Work to complete ▸
Repeat the following entries verbatim, apart from the pictures.

======== Data provided

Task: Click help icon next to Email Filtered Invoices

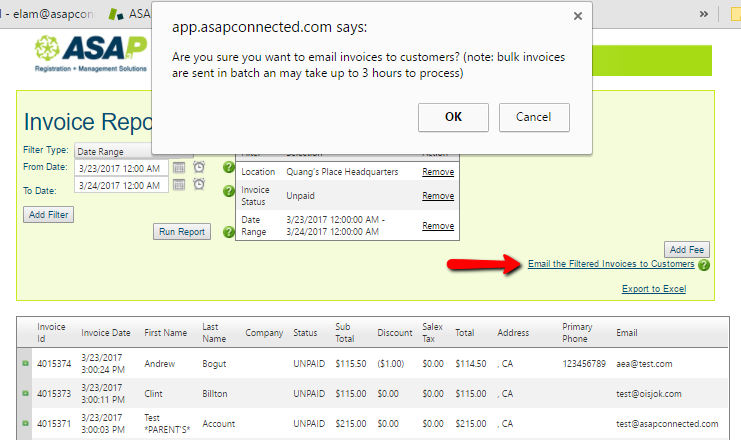Action: [704, 265]
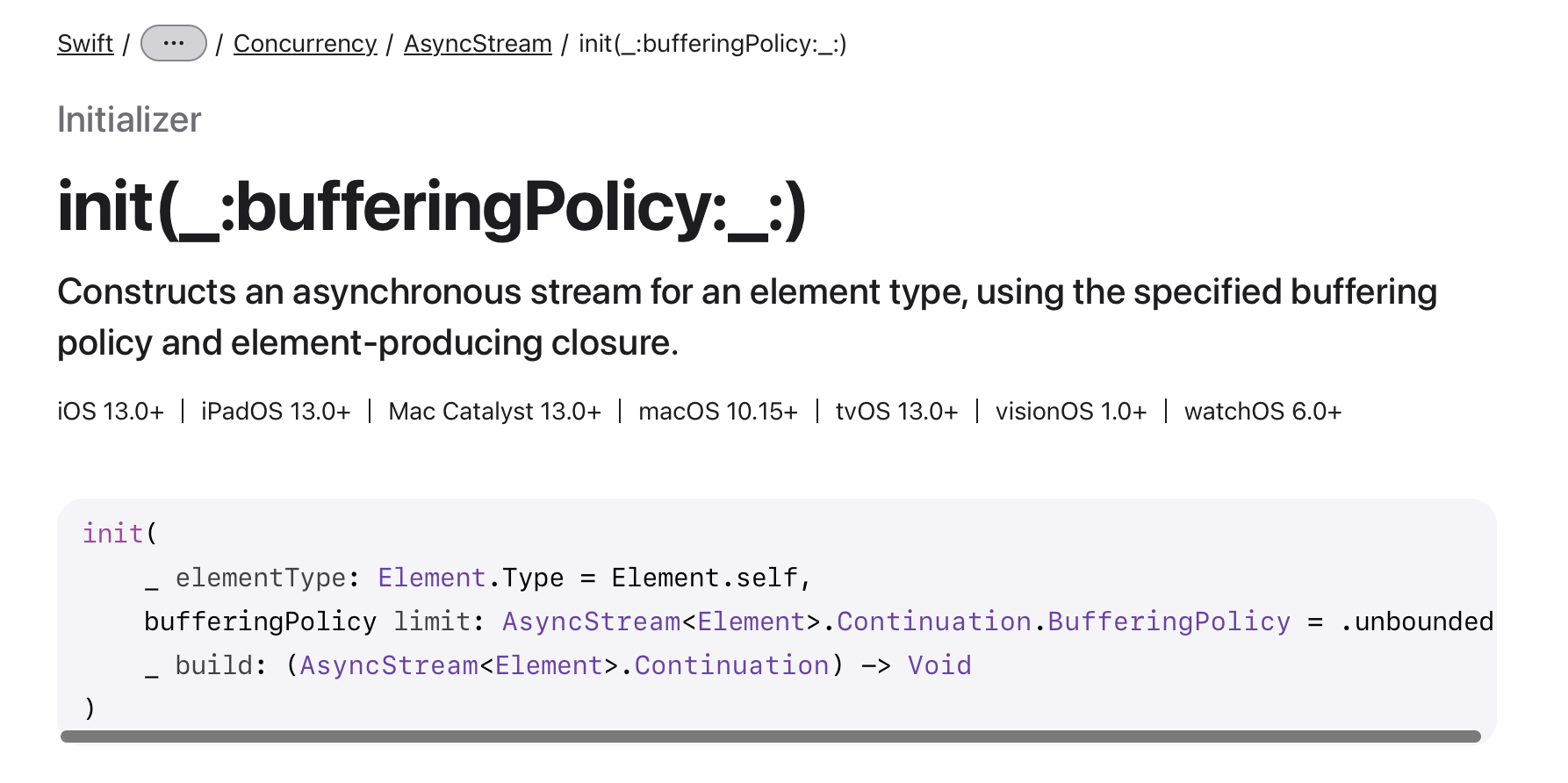
Task: Open the Void return type link
Action: pyautogui.click(x=939, y=665)
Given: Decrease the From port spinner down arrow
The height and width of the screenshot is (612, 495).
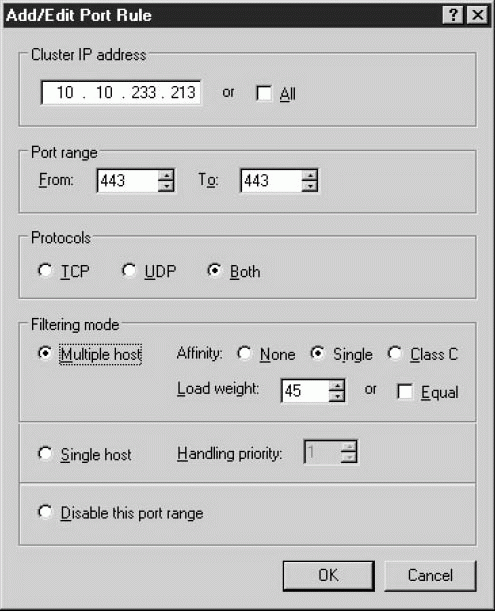Looking at the screenshot, I should (166, 185).
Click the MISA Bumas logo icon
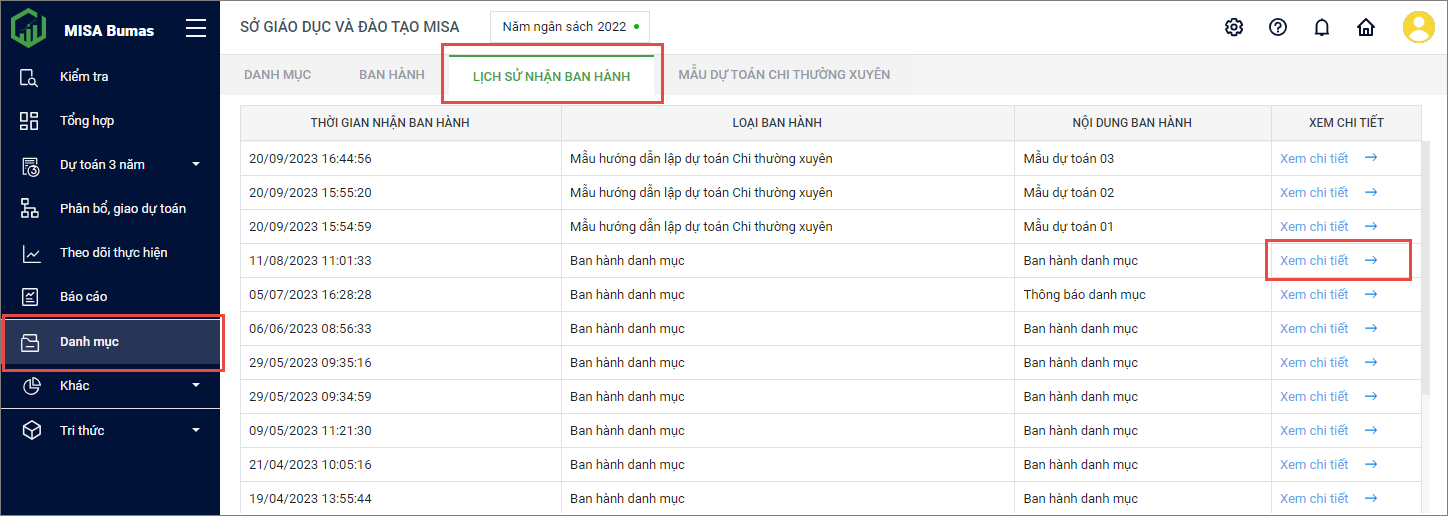The image size is (1448, 516). (28, 28)
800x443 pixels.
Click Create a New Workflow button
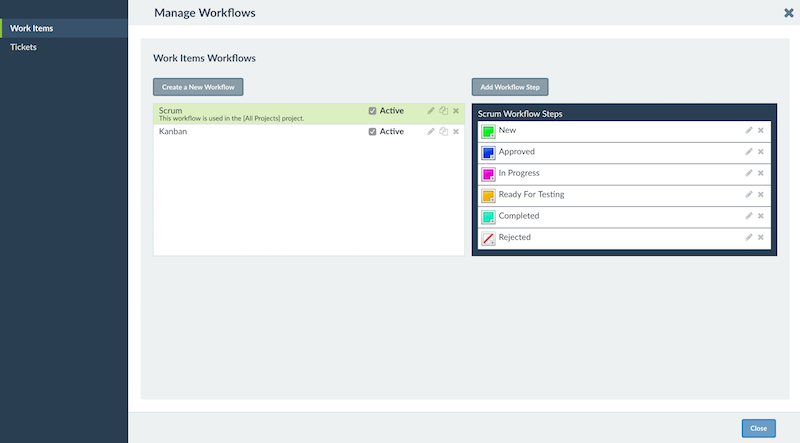point(198,87)
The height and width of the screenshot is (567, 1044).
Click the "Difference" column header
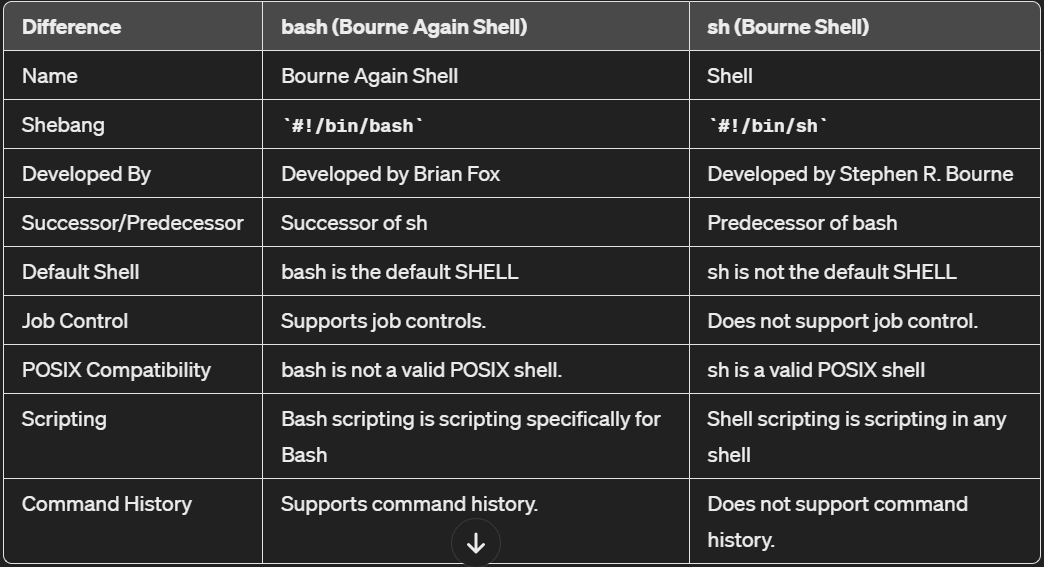click(x=71, y=27)
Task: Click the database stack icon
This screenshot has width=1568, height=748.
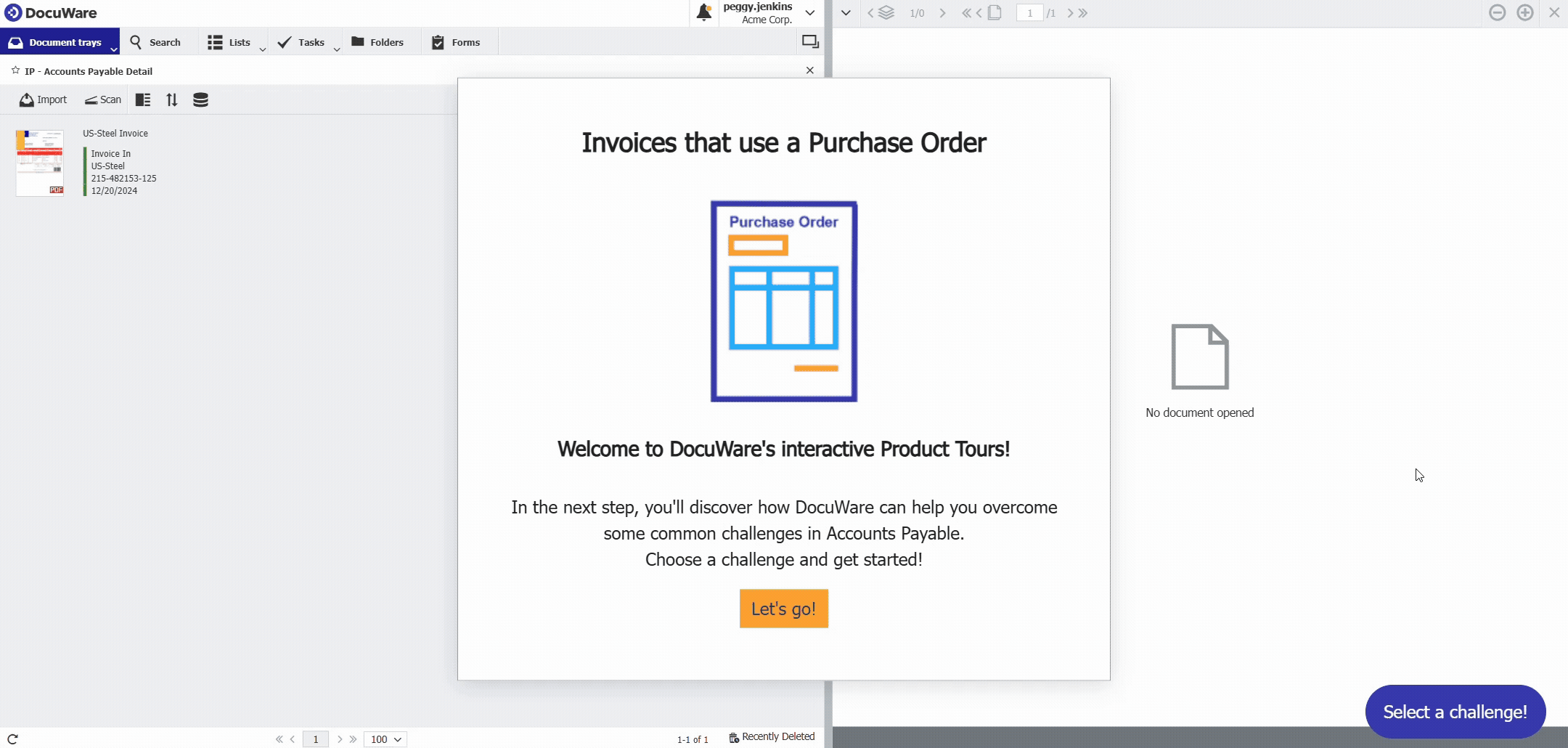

================

Result for this exercise ▸
Task: Click help icon next to Email Filtered Invoices

Action: [704, 265]
Task: Open the Void return type link
Action: pyautogui.click(x=939, y=665)
Given: Decrease the From port spinner down arrow
The height and width of the screenshot is (612, 495).
Looking at the screenshot, I should (166, 185).
Click the MISA Bumas logo icon
The image size is (1448, 516). (28, 28)
800x443 pixels.
Click Create a New Workflow button
point(198,87)
The height and width of the screenshot is (567, 1044).
Click the "Difference" column header
click(x=71, y=27)
Task: Click the database stack icon
This screenshot has width=1568, height=748.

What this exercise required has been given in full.